-- start of Information shown --

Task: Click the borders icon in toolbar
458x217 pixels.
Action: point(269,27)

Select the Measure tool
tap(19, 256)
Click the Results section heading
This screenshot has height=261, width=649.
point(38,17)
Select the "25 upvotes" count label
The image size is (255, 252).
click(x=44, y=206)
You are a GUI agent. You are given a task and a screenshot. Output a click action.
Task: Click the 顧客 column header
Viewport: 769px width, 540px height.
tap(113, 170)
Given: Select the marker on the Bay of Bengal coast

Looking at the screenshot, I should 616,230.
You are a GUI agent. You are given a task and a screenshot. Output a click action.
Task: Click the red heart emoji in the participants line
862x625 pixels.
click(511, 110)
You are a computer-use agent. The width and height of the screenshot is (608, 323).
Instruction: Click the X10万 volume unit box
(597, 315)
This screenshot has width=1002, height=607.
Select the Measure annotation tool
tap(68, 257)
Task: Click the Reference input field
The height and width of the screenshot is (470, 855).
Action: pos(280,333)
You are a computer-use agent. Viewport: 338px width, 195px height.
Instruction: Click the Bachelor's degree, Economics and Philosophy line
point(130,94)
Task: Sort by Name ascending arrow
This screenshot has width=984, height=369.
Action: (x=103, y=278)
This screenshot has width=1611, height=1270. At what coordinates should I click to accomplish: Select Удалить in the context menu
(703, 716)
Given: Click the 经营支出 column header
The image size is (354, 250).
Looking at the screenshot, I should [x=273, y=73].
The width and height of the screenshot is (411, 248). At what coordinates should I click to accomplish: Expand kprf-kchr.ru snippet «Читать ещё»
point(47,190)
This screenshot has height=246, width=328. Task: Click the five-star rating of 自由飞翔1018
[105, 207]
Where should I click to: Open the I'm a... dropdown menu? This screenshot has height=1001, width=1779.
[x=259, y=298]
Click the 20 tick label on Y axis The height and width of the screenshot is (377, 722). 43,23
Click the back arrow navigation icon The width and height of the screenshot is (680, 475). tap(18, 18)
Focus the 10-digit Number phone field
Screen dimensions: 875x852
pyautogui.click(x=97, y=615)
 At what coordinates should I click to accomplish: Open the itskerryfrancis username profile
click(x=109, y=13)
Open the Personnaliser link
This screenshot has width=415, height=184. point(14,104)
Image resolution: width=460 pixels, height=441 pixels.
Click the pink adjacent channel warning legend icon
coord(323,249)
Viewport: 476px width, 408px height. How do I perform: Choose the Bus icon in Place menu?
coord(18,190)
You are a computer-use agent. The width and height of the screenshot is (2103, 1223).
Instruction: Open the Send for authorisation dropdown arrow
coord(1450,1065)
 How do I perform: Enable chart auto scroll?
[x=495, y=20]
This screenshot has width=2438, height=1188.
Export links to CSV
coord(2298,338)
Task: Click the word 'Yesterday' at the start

-- end of Information shown --

[Request] Shift every coordinate in the answers by adding 106 to it, and write out again all data from the line holding "is (608, 323)." through the line holding "Action: pos(280,333)", inclusive, with every other line unchanged.

[Output of the task]
You are a computer-use agent. The width and height of the screenshot is (608, 323).
Instruction: Click the X10万 volume unit box
(703, 421)
This screenshot has width=1002, height=607.
Select the Measure annotation tool
tap(174, 363)
Task: Click the Reference input field
The height and width of the screenshot is (470, 855).
Action: pos(386,439)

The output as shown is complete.